1. Update the Dataclasses

If your new passenger or seat requires a trait that doesn't exist yet, add it to the corresponding dataclass in src/entities.py:

  • Passenger: Add attributes such as is_allergic, has_dog, needs_plug, etc.
  • Seat: Add attributes like has_table, is_broken, or is_luxury.

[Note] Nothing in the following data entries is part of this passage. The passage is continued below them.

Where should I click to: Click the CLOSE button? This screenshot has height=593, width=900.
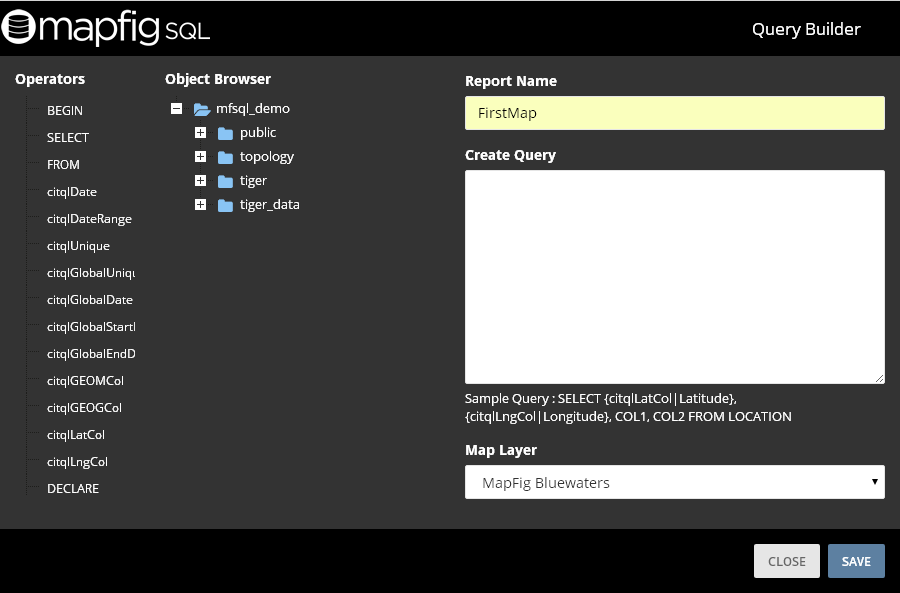(786, 561)
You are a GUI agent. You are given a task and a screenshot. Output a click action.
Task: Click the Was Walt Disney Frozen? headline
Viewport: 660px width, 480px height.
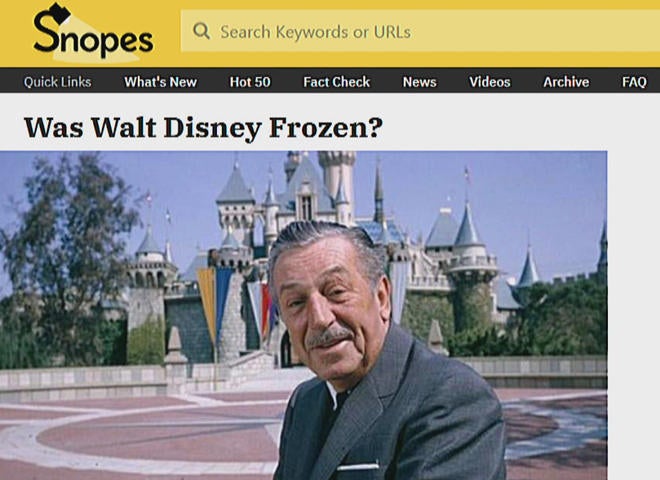(203, 128)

2. Implement the Rules in the Solver

Once the attribute exists, you must tell the engine how to handle it in src/core/solver.py:

  • For Exclusions (Nuisances): Update the _has_nuisance_conflict method.
  • For Inclusions (Proximity): Use the _enforce_proximity_requirement method with a custom lambda.
  • For Seat Requirements: Use the _enforce_seat_requirement method.

3. Create Content & Test

  • Data: Add your new passengers to src/data/passengers.py or layouts to src/data/layouts.py.
  • Verification: Create a dedicated test case in tests/test_logic.py to ensure the rule is strictly enforced.
  • Execution: Run pytest to verify that your new logic doesn't break existing levels.

🧪 Quality Standards

  • Type Safety: Always use the defined Enums (Position, Orientation) instead of raw strings.
  • Non-Breaking Changes: All previous levels must still be solvable after your changes.
  • Clarity: Keep the display_grid output readable even when adding new seat types.

About

A high-performance logic puzzle engine using Google OR-Tools to solve complex seating arrangement challenges from the game "Is This Seat Taken?".